Los habitantes de la remota ciudad fronteriza de Tawang, en las estribaciones del Himalaya, en la región noreste de la India que bordea con Tíbet, vivieron bajo muchas banderas. Actualmente la ciudad está bajo la administración del régimen chino.Cualquier persona mayor de 62 años puede contar la historia de cuatro diferentes imperios: inglés, tibetano, chino e indio. Durante la guerra de 1962, tropas chinas ocuparon, brevemente, lo que hoy es conocido como el Estado Indio de Arunachal Pradesh. Hoy en día, la India administra esta área, aunque China no renunció completamente a sus reclamos por ellas.
Hoy en día, Tawang es una vez más el foco de una disputa fronteriza entre los dos países más poblados, ahora armados con armas nucleares y que compiten por el estatus de superpotencia. Al reclamar la región, China rechazó la llamada línea McMahon, una frontera trazada por las autoridades británicas de la India colonial en 1914, que dieron Arunachal a la India. Tawang y sus alrededores estuvieron bajo el señorío feudal de la dinastía Qing, después de que los ejércitos de la dinastía Qing se extendieron hacia las fronteras de China hasta el Tíbet y el Asia Central en los siglos XVIII y XIX. El Tíbet es suelo chino, esto es algo que Nueva Delhi reconoció oficialmente, entonces, se afirma que Tawang y su monasterio también están en suelo chino. Mientras tanto, China también ocupa una parte de Cachemira, reclamada por la India. A pesar de las últimas 13 rondas de conversaciones sobre la disputa fronteriza, no se llegó a un acuerdo.
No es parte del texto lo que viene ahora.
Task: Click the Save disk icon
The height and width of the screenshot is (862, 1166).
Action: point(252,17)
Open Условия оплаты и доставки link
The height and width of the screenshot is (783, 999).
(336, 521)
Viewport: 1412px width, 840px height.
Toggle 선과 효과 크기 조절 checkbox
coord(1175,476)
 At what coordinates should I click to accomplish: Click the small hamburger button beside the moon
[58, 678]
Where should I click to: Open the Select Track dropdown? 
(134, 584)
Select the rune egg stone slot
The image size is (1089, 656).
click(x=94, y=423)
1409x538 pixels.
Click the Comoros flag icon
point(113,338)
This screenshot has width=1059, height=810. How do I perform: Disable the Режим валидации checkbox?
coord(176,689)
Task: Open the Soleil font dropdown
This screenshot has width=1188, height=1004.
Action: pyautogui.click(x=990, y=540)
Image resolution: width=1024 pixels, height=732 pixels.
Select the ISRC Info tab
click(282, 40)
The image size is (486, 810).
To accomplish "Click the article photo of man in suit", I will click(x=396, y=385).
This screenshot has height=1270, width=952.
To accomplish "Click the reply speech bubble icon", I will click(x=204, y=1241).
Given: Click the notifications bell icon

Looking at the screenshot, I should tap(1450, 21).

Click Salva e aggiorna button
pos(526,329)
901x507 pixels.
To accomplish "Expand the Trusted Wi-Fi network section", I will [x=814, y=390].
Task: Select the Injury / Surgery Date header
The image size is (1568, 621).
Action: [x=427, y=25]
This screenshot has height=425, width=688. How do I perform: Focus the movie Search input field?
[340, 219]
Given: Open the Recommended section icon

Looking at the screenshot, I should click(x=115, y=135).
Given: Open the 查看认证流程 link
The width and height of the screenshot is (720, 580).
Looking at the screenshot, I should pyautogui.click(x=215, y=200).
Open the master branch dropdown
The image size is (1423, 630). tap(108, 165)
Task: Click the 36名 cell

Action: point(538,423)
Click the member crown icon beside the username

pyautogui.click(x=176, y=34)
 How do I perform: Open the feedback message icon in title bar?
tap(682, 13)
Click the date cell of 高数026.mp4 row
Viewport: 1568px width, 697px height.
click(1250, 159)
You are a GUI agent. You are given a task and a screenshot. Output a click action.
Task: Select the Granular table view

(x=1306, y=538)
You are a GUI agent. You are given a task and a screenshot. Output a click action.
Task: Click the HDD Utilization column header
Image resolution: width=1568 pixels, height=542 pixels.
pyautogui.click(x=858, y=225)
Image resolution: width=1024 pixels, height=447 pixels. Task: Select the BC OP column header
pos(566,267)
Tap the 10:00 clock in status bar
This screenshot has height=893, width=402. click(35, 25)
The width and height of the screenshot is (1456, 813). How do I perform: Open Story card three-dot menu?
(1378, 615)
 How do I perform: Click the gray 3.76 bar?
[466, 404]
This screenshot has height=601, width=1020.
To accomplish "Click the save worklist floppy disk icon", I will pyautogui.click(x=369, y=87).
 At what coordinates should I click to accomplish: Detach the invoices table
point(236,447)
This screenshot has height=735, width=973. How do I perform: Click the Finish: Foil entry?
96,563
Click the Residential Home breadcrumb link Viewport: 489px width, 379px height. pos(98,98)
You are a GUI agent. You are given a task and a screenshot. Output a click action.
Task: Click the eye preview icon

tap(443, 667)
Tawang está una vez más en las noticias a causa de una visita del Dalai Lama a un monasterio budista, el cual fue su primera parada después de salir de China en 1959. El crecimiento económico e influencia diplomática de la India se hizo cada vez más fuerte en sus relaciones con su rival regional. El gobierno se mantuvo firme ante las protestas de China sobre los viajes del Dalai Lama a Arunachal. La visita del líder religioso allí es vista como una doble provocación, un cambio sobre el control de China en el Tíbet y sus reclamos sobre esta parte por la India. Debido a los fuertes vínculos económicos entre los dos gigantes asiáticos en auge, Nueva Delhi reconoció la sensibilidad de Beijing sobre la visita del Dalai Lama, excluyendo así la cobertura de los medios de comunicación extranjeros, sobre el viaje del Dalai Lama.
Los Estados Unidos y otros países importantes mantuvieron silencio sobre el tema de la frontera India-China. "No pienso que tenemos una necesaria posición en su decisión de viajar a esta zona", dijo el portavoz del Departamento de Estado Ian Kelly a los periodistas sobre la cuestión de la visita del Dalai Lam, pero él "es ante todo una figura religiosa respetada internacionalmente. Por supuesto, él tiene derecho de ir a donde quiera y dirigirse a la gente que elige con quien hablar".